Carnival Corp announced an increased US GAAP net income of $561 mill, or $0.78 diluted EPS, for the second quarter of 2018, compared to $379 mill, or $0.52 diluted EPS for the same period of 2017.
Second quarter 2018 adjusted net income was $489 mill, or $0.68 adjusted EPS, which was also higher than the $378 mill, or $0.52 adjusted EPS, for 2Q17.
Adjusted net income excludes unrealised gains and losses on fuel derivatives and other net charges, totalling $72 mill in net gains for 2Q18 and $1 mill in net gains for 2Q17.
Revenues for the period were $4.4 bill, higher than the $3.9 bill reported in 2Q17.
Carnival Corp President and CEO, Arnold Donald (pictured) said, “We delivered another strong quarter, again achieving record adjusted earnings on record revenues and exceeding the high end of our guidance range. Strong operational execution drove a 30% increase in adjusted earnings affirming the strength of our core strategy to create demand that outpaces measured capacity growth through outstanding guest experience efforts, coupled with innovative actions to increase consideration for cruising across all global markets.”
Key information for the second quarter of 2018 compared to the second quarter of 2017:
⦁ Gross revenue yields (revenue per available lower berth day or ALBD) increased 8.8%. In constant currency, net revenue yields increased 4.8% exceeding March guidance of up 2.5 to 3.5%.
⦁ Gross cruise costs including fuel per ALBD increased 8.2%. In constant currency, net cruise costs excluding fuel per ALBD increased 3.6%, better than March guidance of up 4 to 5%, principally due to the timing of expenses between quarters.
⦁ Changes in fuel prices (including realised fuel derivatives) and currency exchange rates increased earnings by $0.01 per share.
Highlights from the second quarter included the delivery of Carnival Cruise Line’s 26th ship ‘Carnival Horizon’ in March, 2018. In addition, in April 2018 Seabourn took delivery of the fifth all-suite ship in its ultra luxury fleet, ‘Seabourn Ovation’.
As a result of the strong guest response to sailings to Cuba, Carnival Cruise Line received approval for more than 20 additional calls, bringing the total to 40 calls to Cuba in 2019, departing from home-ports in Miami, Fort Lauderdale, Tampa, and Charleston.

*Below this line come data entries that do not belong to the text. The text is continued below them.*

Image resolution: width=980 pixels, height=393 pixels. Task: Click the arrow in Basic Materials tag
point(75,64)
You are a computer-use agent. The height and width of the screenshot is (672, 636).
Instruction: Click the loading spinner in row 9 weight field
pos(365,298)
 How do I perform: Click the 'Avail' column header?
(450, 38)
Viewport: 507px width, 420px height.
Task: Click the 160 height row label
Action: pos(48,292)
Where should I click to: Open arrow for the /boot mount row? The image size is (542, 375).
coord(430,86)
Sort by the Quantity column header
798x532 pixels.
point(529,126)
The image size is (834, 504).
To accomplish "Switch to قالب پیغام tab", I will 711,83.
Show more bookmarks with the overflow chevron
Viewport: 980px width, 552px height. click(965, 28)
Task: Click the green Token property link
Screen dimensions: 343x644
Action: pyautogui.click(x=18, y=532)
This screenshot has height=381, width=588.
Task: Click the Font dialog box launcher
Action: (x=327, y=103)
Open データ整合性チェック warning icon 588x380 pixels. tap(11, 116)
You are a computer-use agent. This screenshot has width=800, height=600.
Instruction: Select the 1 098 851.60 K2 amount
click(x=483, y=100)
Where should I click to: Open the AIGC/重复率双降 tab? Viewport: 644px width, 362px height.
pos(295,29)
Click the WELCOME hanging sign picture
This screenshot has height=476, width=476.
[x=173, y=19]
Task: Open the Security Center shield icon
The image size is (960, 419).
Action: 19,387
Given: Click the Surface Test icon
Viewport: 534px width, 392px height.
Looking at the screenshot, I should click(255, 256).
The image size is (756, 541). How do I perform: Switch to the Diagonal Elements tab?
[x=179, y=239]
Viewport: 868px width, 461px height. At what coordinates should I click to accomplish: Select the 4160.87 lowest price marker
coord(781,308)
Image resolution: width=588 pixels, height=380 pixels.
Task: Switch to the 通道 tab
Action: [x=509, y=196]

Also during the quarter, Carnival Cruise Line unveiled the largest, most technologically advanced operations centre in the cruise industry.
Carnival Corp also increased its quarterly dividend from $0.45 to $0.50 and replenished the share repurchase program to $1 bill.
As for the 2108 outlook, at this time, cumulative advanced bookings for the next three quarters are in line with the previous year at higher prices. Since March, booking volumes for the next three quarters have been running slightly ahead of 2017 at prices that are in line with last year.
Donald added, “Strong operational results coupled with sustained strength in booking trends have mitigated the unfavourable $0.19 per share impact of fuel and currency moving against us since our last update. We remain on track to deliver double digit return on invested capital in 2018.
“In addition, we have accelerated returns to shareholders through our recent dividend increase, with annual dividend distributions now over $1.4 bill and the re-authorisation of up to $1 bill in share repurchases.”
The company invested over $375 mill in share repurchases since the beginning of the quarter, bringing the cumulative total of repurchases to date to over $3.7 bill since late 2015.
Based on current booking trends, the company now expects full year 2018 net revenue yields in constant currency to be up around 3%, compared to 2017, better than March guidance of up about 2.5%.
The company said that it still expects full year net cruise costs, excluding fuel per ALBD in constant currency, compared to the previous year to be up about 1%, in line with March guidance. Changes in fuel prices (including realised fuel derivatives) and currency exchange rates are expected to decrease earnings by $0.19 per share, compared to March guidance and $0.13 per share compared to 2017.
Taking the above factors into consideration, the company expects full year 2018 adjusted earnings per share to be in the range of $4.15 to $4.25, compared to 2017 adjusted earnings per share of $3.82.
Third quarter 2018 constant currency net revenue yields are expected to be up around 1.5 to 2.5%, compared to 3Q17. Net cruise costs, excluding fuel per ALBD in constant currency, for 3Q18 are expected to increase by around 3 to 4%, compared to 3Q17.
Changes in fuel prices (including realised derivatives) and currency exchange rates are expected to decrease earnings by $0.06 per share compared to 3Q17. Based on the above factors, the company expects adjusted earnings per share for 3Q18 to be in the range of $2.25 to $2.29, versus 2017 adjusted earnings per share of $2.29.